Die Diskussion um eine Reform der Regionalliga und den Aufstieg in die 3. Liga nimmt erneut Fahrt auf. Nach dem Scheitern einer Abstimmung unter den Vereinen stehen nun unterschiedliche Konzepte im Mittelpunkt, wie das Aufstiegssystem künftig gerechter gestaltet werden könnte. Gleichzeitig spielt die Förderung junger Talente eine immer größere Rolle.
Zwei Modelle stehen im Mittelpunkt
Seit Jahren sorgt die Aufstiegsregelung zwischen Regionalliga und 3. Liga für Diskussionen.

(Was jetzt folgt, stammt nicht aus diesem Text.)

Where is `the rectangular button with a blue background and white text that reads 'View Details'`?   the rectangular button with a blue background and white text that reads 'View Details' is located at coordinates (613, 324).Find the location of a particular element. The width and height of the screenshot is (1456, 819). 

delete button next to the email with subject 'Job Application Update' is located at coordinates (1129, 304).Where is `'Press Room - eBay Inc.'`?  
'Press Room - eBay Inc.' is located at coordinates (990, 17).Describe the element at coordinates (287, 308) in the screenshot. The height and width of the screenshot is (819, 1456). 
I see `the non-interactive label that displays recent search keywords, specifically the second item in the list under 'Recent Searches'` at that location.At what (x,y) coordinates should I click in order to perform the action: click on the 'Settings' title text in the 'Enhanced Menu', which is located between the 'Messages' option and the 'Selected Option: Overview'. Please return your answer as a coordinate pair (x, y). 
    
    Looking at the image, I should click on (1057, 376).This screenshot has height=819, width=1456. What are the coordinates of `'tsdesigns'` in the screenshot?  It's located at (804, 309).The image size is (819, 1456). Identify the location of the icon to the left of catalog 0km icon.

Viele Vereine fordern, dass künftig alle Meister der fünf Regionalligen ohne Umwege den Sprung in die dritthöchste Spielklasse schaffen. Nach dem gescheiterten Reformversuch ist die Debatte jedoch keineswegs beendet. Im Gegenteil, hinter den Kulissen werden bereits neue Konzepte verfolgt.
Laut einem aktuellen Bericht der „Bild“ setzen mehrere Regionalverbände auf eine Alternative, die das bisherige System grundlegend verändern würde. Im Mittelpunkt steht die Idee, die 3. Liga dauerhaft auf 22 Mannschaften zu erweitern. Dadurch könnten sämtliche Regionalliga-Meister direkt aufsteigen, ohne zusätzliche Entscheidungsspiele bestreiten zu müssen.
Vorschlag: Aufstockung der 3. Liga
Vertreter mehrerer Regionalverbände sollen eine Erweiterung der 3. Liga auf 22 Mannschaften bevorzugen. Dadurch könnten künftig alle fünf Regionalliga-Meister direkt aufsteigen, ohne zusätzliche Entscheidungsspiele absolvieren zu müssen. Gleichzeitig bliebe die bestehende Struktur mit fünf Regionalligen erhalten. Befürworter sehen darin eine schnelle und gerechte Lösung der Aufstiegsfrage.
DFB setzt auf das Kompassmodell
Der Deutsche Fußball-Bund verfolgt dagegen weiterhin das sogenannte Kompassmodell. Ziel ist eine grundlegende Reform der Regionalliga-Struktur, um den Leistungsunterschied zwischen der vierten und dritten Liga zu verringern. Aus Sicht des DFB würde eine bloße Aufstockung der 3. Liga zwar das Aufstiegsproblem entschärfen, andere Herausforderungen jedoch nicht lösen. Dazu zählen die unterschiedlichen sportlichen Niveaus der Regionalligen sowie die hohen Anforderungen, die auf Aufsteiger in organisatorischer und wirtschaftlicher Hinsicht zukommen.
Talentförderung als zentrales Argument
Ein wesentlicher Beweggrund für den DFB ist die Entwicklung junger Spieler. Nach den sportlichen Rückschlägen der deutschen Nationalmannschaften soll der Übergang vom Nachwuchs- in den Profifußball verbessert werden. Der Verband erhofft sich von einer strukturellen Reform eine stärkere Regionalliga und damit bessere Wettbewerbsbedingungen für Talente, insbesondere für Spieler aus zweiten Mannschaften der Profiklubs.
Entscheidung rückt näher
Nach dem gescheiterten Reformversuch dürfte das Thema zeitnah erneut auf den Tisch kommen. Vertreter des DFB und der Regionalverbände wollen über das weitere Vorgehen beraten. Im Mittelpunkt steht die Entscheidung zwischen einer kurzfristigen Lösung durch eine größere 3. Liga oder einer umfassenderen Reform der Regionalliga-Struktur. Fest steht: Der Wunsch nach Veränderungen ist groß. Nun wird sich zeigen, welches Modell letztlich die Mehrheit findet und die Zukunft des deutschen Unterbaus prägen wird.